Le Conseil d’État s’est récemment prononcé sur les modalités de preuve d’un acte anormal de gestion en matière de cession d’actif immobilisé à un prix minoré (CE plén. 21 décembre 2018 n°402006, Sté Croë Suisse).
La Haute juridiction était saisie d’un arrêt de la Cour administrative d’appel de Versailles ayant qualifié d’acte anormal de gestion la cession au prix de 6 millions d’euros, par la société Croë Suisse, de la totalité des titres de participation qu’elle détenait dans la société Croë France, son unique actif, dont elle était l’unique actionnaire (CAA Versailles, 29 mars 2016, n° 14VE00248 et 4VE00347, Sté Croë Suisse).
La Cour avait relevé que ce prix de cession résultait d’une sous-évaluation du château de la Croë, unique actif de la société Croë France, et estimé que la valeur vénale des titres cédés devait être fixée à plus de 46 millions euros, pour en déduire que l’administration était fondée à réintégrer la différence entre cette valeur et le prix de cession dans le résultat imposable de Croë Suisse.
En termes d’administration de la preuve, la Cour avait jugé que le fait, pour une entreprise, de céder des titres à un tiers à un prix significativement inférieur à sa valeur vénale ne relève pas, en règle générale, d’une gestion normale, sauf s’il apparaît qu’en consentant un tel avantage, l’entreprise a agi dans son propre intérêt.
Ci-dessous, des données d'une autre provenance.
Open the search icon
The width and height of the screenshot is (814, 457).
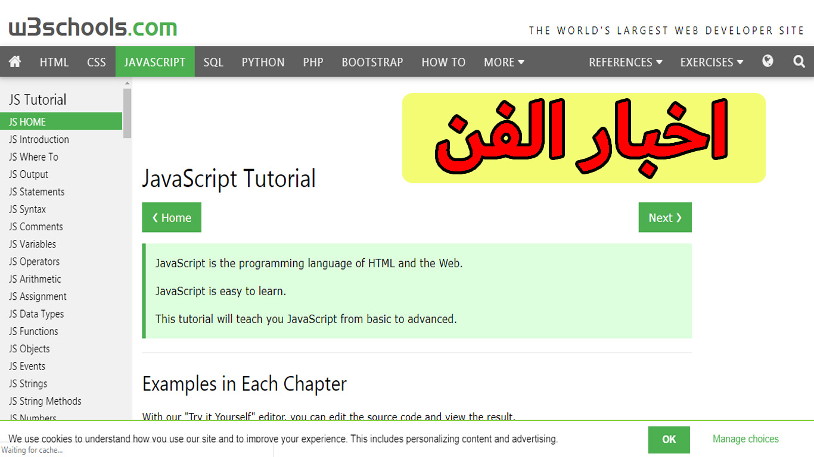click(799, 61)
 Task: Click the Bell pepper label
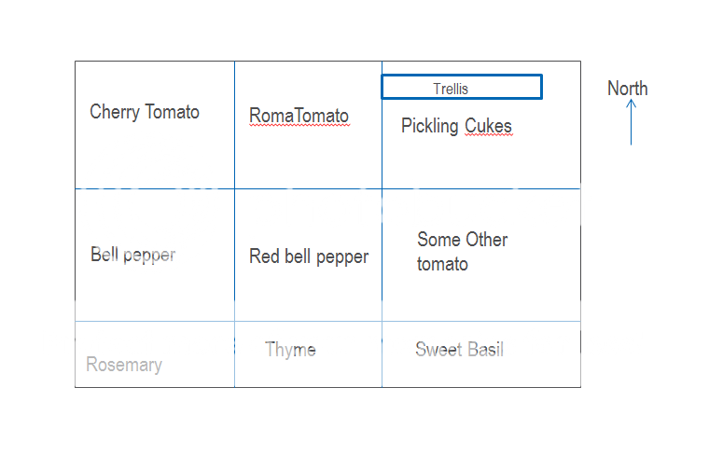132,255
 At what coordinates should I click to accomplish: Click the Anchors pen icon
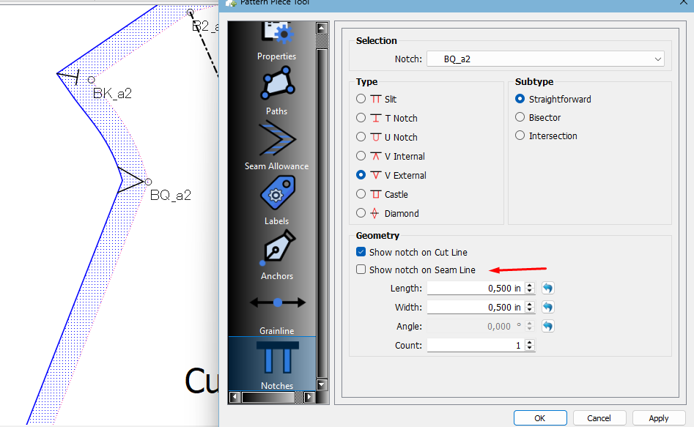(x=276, y=250)
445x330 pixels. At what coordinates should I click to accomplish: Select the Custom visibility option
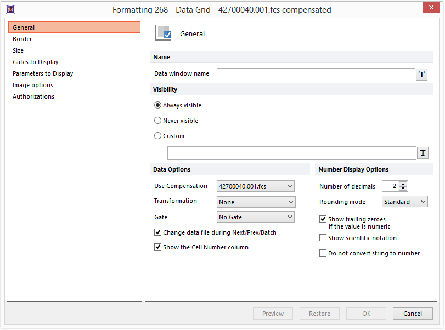[158, 136]
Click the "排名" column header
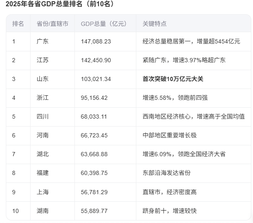The height and width of the screenshot is (223, 253). pos(18,24)
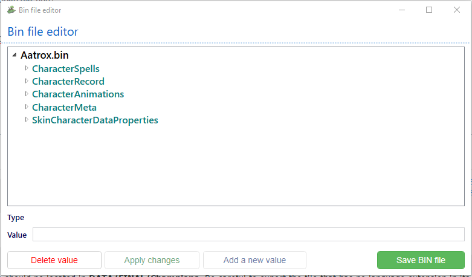472x277 pixels.
Task: Select SkinCharacterDataProperties in the tree
Action: (x=95, y=120)
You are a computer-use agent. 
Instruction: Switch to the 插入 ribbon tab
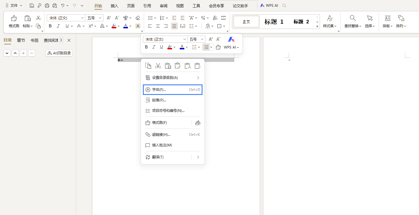tap(114, 5)
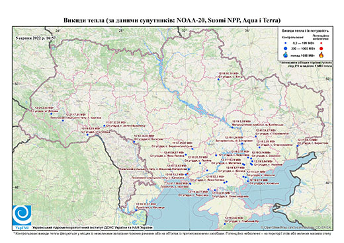
Task: Select the far-east marker labeled 12:41 54,73 MWt
Action: coord(298,146)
Cela revenait à regarder l’administration comme apportant la preuve, qui lui incombe, de l’acte anormal de gestion dès lors qu’elle parvient à établir l’existence d’un écart significatif entre le prix de cession du bien et sa valeur vénale, sauf pour le contribuable à démontrer l’existence pour l’entreprise d’une contrepartie à cette opération.
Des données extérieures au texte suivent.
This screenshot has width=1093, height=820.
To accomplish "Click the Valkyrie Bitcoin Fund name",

S’il confirme pour l’essentiel le raisonnement de la Cour administrative d’appel, le Conseil d’État invalide finalement la décision attaquée, au motif que l’administration fiscale n’avait pas suffisamment démontré la valeur vénale qu’elle entendait retenir.
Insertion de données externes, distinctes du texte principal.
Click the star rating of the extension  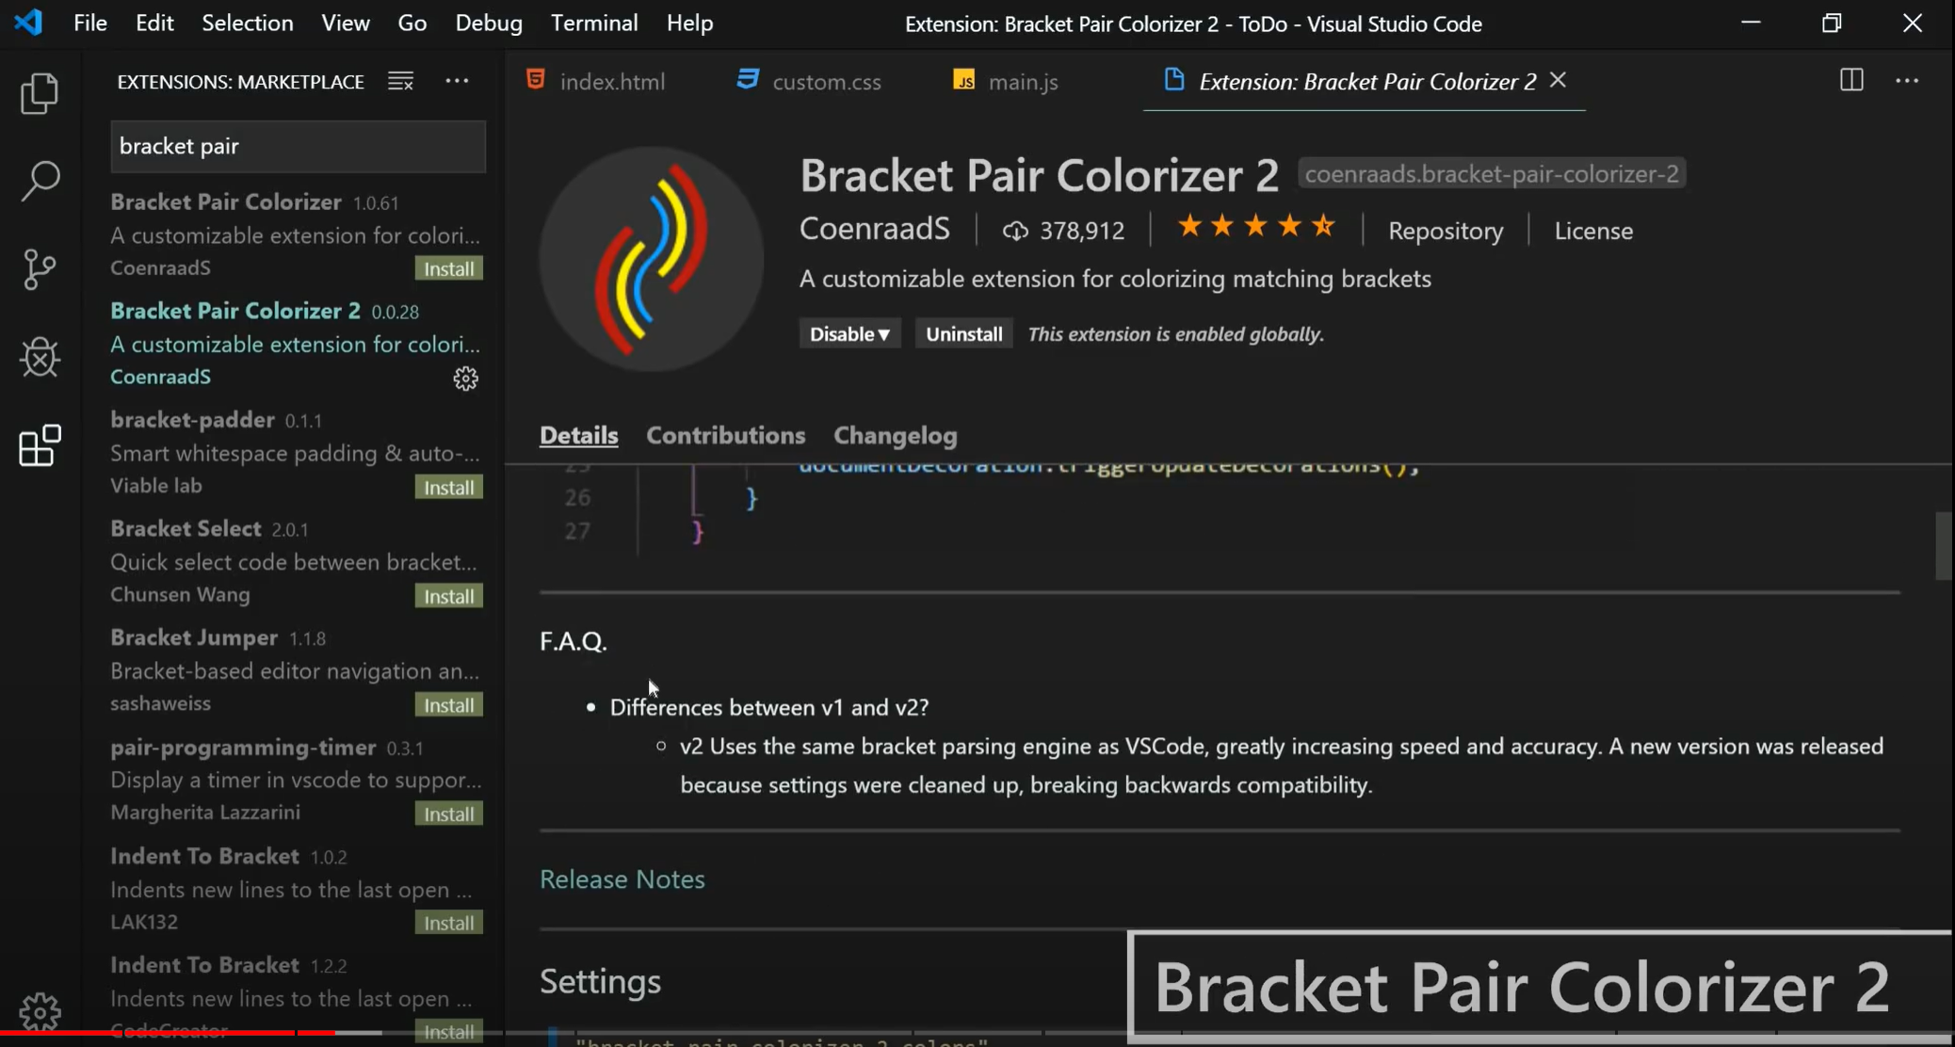point(1255,227)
Après un rappel de la définition générale de l’acte anormal de gestion comme « l’acte par lequel une entreprise décide de s’appauvrir à des fins étrangères à son intérêt », le Conseil d’État confirme tout d’abord qu’en démontrant l’existence d’un écart de prix significatif entre la valeur vénale d’un actif immobilisé et son prix de cession, l’administration établit le caractère anormal de l’opération de façon suffisante pour transférer au contribuable la charge de se justifier :
« S’agissant de la cession d’un élément d’actif immobilisé, lorsque l’administration, qui n’a pas à se prononcer sur l’opportunité des choix de gestion opérés par une entreprise, soutient que la cession a été réalisée à un prix significativement inférieur à la valeur vénale qu’elle a retenue et que le contribuable n’apporte aucun élément de nature à remettre en cause cette évaluation, elle doit être regardée comme apportant la preuve du caractère anormal de l’acte de cession si le contribuable ne justifie pas que l’appauvrissement qui en est résulté a été décidé dans l’intérêt de l’entreprise, soit que celle-ci se soit trouvée dans la nécessité de procéder à la cession à un tel prix, soit qu’elle en ait tiré une contrepartie. »
Ce faisant, le Conseil d’État dispense l’administration de la preuve du caractère délibéré de l’appauvrissement engendré par l’opération, comme cela est également le cas en matière de prêts sans intérêt ou d’abandons de créance (pour un exemple, CE 26-2-2003 n° 223092, Sté Pierre de Reynal et cie ; CE 11-3-1988 n° 46846 ; CE 29-6-1988 n° 56414).
Une telle dispense est cependant immédiatement tempérée par le contrôle auquel procède le Conseil d’État s’agissant de l’élément objectif dont l’administration conserve la charge de la preuve.
En l’occurrence, la Cour administrative d’appel avait confirmé l’évaluation retenue par l’administration en jugeant qu’il n’y avait pas lieu de tenir compte de l’illiquidité des titres cédés, au seul motif que « la cession a porté sur la totalité des titres de la société Croë France dont l’unique actif est, avec le terrain qui lui est associé, le château de la Croë, qu’elle gère sans l’exploiter ».
Sur ce point, le Conseil d’État a censuré l’arrêt de la Cour administrative d’appel pour erreur de droit, signifiant implicitement qu’il appartient à l’administration, sous le contrôle du juge, d’apporter les éléments de démonstration de la valeur vénale qu’elle entend retenir, et renforçant ainsi l’exigence probatoire pesant sur celle-ci quant à l’appauvrissement objectif de la société.
Enfin, les justifications que le contribuable peut opposer à l’administration sont également précisées par la Haute juridiction.
Outre la possibilité, classique, de démontrer que l’opération a présenté pour la société une contrepartie autre que le prix de cession, le Conseil d’État admet de façon novatrice que celle-ci puisse arguer de la nécessité dans laquelle elle s’est trouvée de procéder à la cession à un tel prix.
Comme l’indique le rapporteur public Aurélie Bretonneau dans ses commentaires sous la décision, il est ainsi possible de justifier que l’appauvrissement n’est pas anormal en démontrant que celui-ci a bien pour horizon l’intérêt de l’entreprise, pour laquelle il constitue un « moindre mal » par comparaison à des perspectives plus funestes, telles qu’une faillite par exemple.
La portée innovante de la décision quant aux modalités de preuve de l’acte anormal de gestion en matière de cession à bas prix d’éléments de l’actif immobilisé des entreprises s’accompagne, ainsi, d’une réaffirmation des principes fondamentaux des conditions de fond du caractère anormal : un appauvrissement étranger à l’intérêt de l’entreprise.